There is some evidence that the outbreak has been scary enough – and state response effective enough – that people sought out vaccination. More than 16,800 doses of measles-mumps-rubella vaccine were administered statewide in January an increase of more than 40% from January 2025. In Spartanburg County, vaccinations rose by 162% in January 2026 from January 2025.

Each jab represents a hard-fought victory. Doctors must somehow talk to skeptical parents in a way that does not alienate them, said Dr. Joshua Brownlee, an assistant professor of pediatrics at the medical school at University of South Carolina, Greenville.
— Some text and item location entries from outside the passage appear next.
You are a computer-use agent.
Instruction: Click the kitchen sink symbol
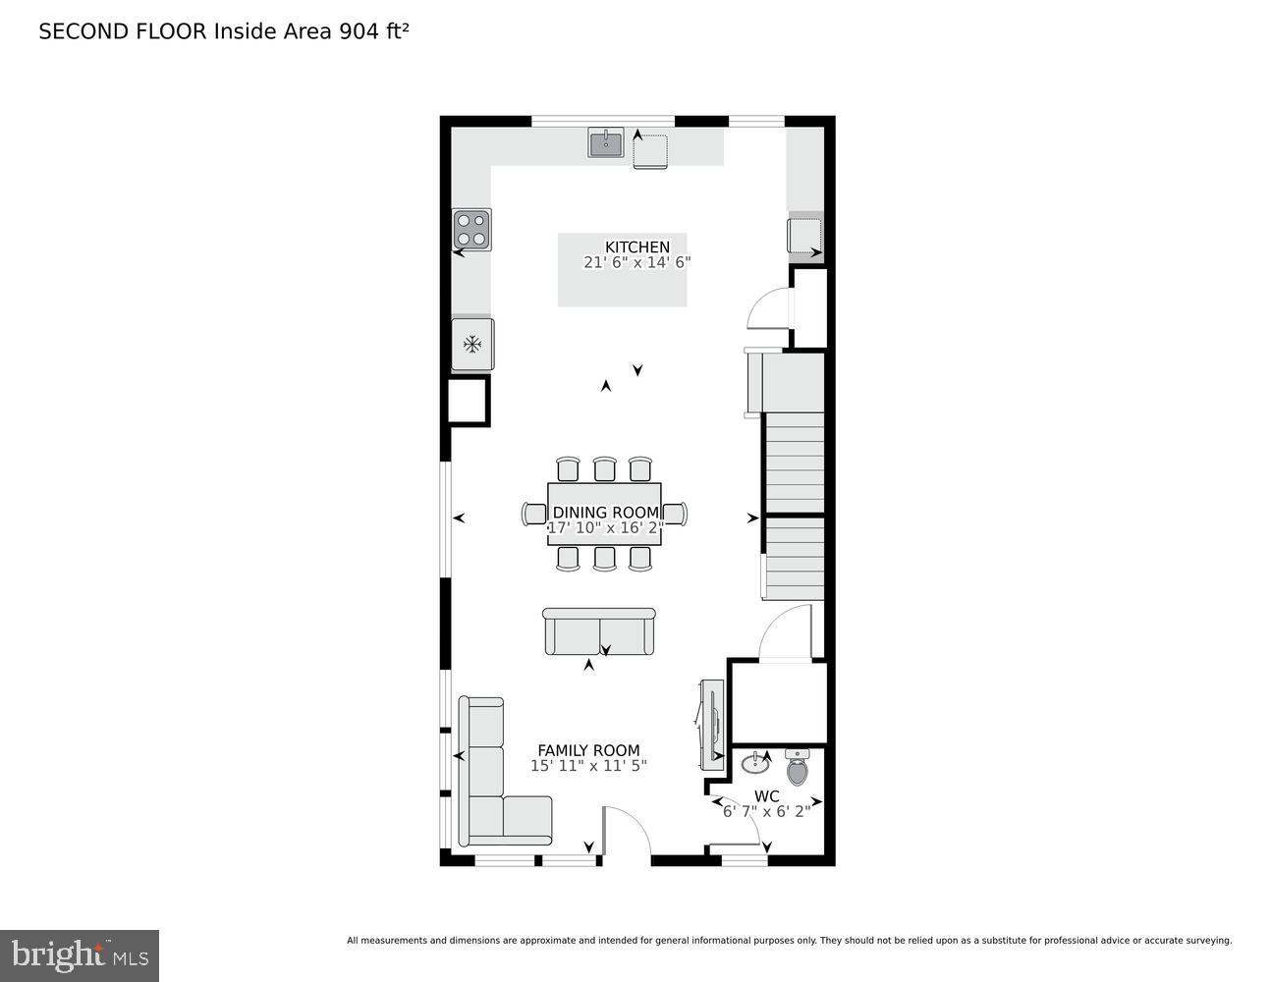(x=606, y=143)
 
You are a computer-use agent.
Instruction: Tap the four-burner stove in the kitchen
(x=471, y=230)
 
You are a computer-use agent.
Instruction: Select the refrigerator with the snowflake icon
(x=472, y=345)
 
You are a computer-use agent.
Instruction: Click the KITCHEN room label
(x=636, y=247)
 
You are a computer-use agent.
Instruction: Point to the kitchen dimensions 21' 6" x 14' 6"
(x=636, y=263)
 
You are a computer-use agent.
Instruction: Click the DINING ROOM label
(x=605, y=513)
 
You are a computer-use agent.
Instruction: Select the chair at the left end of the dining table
(x=534, y=514)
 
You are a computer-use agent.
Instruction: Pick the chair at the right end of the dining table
(x=676, y=514)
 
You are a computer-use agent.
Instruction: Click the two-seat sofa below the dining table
(x=598, y=631)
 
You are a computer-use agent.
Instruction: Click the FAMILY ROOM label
(x=588, y=750)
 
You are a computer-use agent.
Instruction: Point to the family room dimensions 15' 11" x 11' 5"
(x=588, y=766)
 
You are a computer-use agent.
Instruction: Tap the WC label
(x=767, y=795)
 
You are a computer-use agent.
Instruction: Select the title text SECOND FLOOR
(x=123, y=31)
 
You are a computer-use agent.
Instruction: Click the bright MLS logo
(x=80, y=955)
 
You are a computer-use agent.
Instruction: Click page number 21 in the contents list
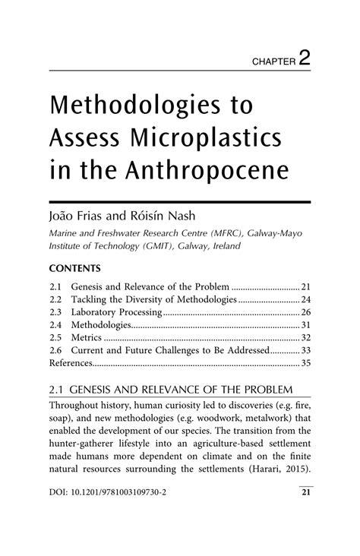pyautogui.click(x=307, y=286)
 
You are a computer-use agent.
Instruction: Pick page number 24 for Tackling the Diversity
pyautogui.click(x=307, y=299)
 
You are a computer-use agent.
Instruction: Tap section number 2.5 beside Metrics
pyautogui.click(x=54, y=338)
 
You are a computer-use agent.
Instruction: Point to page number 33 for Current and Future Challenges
pyautogui.click(x=307, y=351)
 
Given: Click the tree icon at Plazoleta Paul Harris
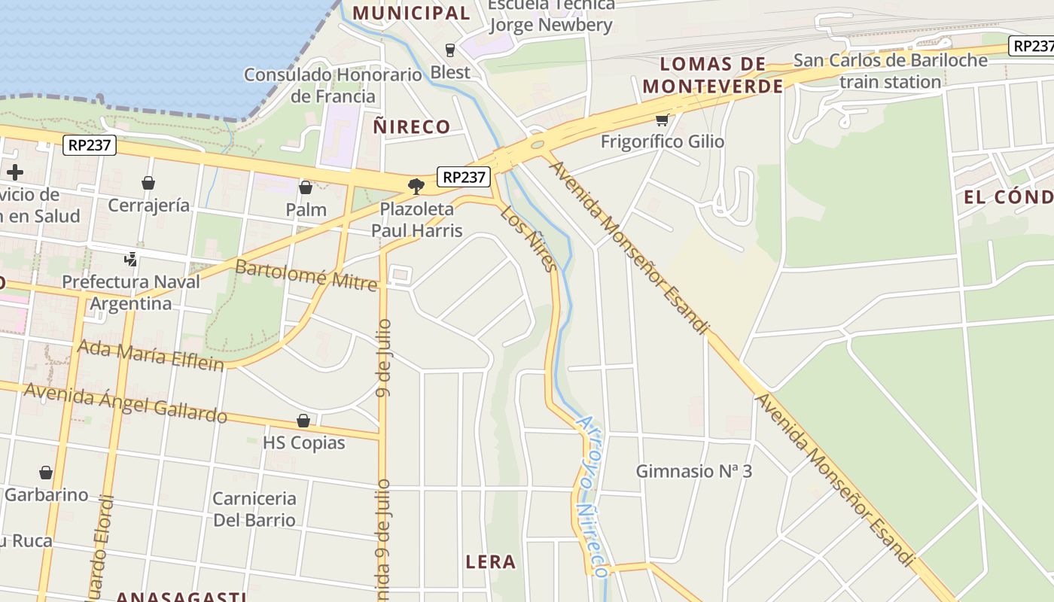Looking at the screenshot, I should (416, 186).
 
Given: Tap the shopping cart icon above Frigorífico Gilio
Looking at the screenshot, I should (663, 119).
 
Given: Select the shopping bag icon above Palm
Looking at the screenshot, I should (306, 187).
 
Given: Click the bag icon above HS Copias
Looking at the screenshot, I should (303, 421).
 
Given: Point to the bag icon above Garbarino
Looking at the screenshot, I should (46, 473).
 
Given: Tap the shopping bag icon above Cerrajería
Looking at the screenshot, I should (148, 183).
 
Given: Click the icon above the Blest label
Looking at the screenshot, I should (450, 50).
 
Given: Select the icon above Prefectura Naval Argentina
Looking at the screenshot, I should (131, 260).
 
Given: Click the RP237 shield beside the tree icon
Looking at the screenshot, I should (464, 178).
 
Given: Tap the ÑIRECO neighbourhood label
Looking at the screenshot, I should (412, 126).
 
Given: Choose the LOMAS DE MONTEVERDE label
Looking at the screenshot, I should (713, 74).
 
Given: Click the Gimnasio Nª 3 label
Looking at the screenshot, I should (694, 471).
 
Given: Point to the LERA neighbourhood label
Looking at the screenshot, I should (491, 561).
“You can’t be too finger-waggy,” he said. “You have to listen.”

The state has offered free vaccinations at health vans, parking them at a community center and churches. But the uptake has been disappointing. From October to mid-February, the vans have dispensed 71 doses of the measles vaccine, with 22 of them in children, the state said.

But people may be getting their vaccine behind closed doors, through doctors and pharmacies, said Jernigan. Public health authorities, he said, must offer shots, to some degree, on the down-low.

They must make sure that people “know how to get the vaccine in ways that they don’t have to show up and be in front of a camera,” Jernigan said. “They’re trying to meet people where they are, which is part of what you do in public health.”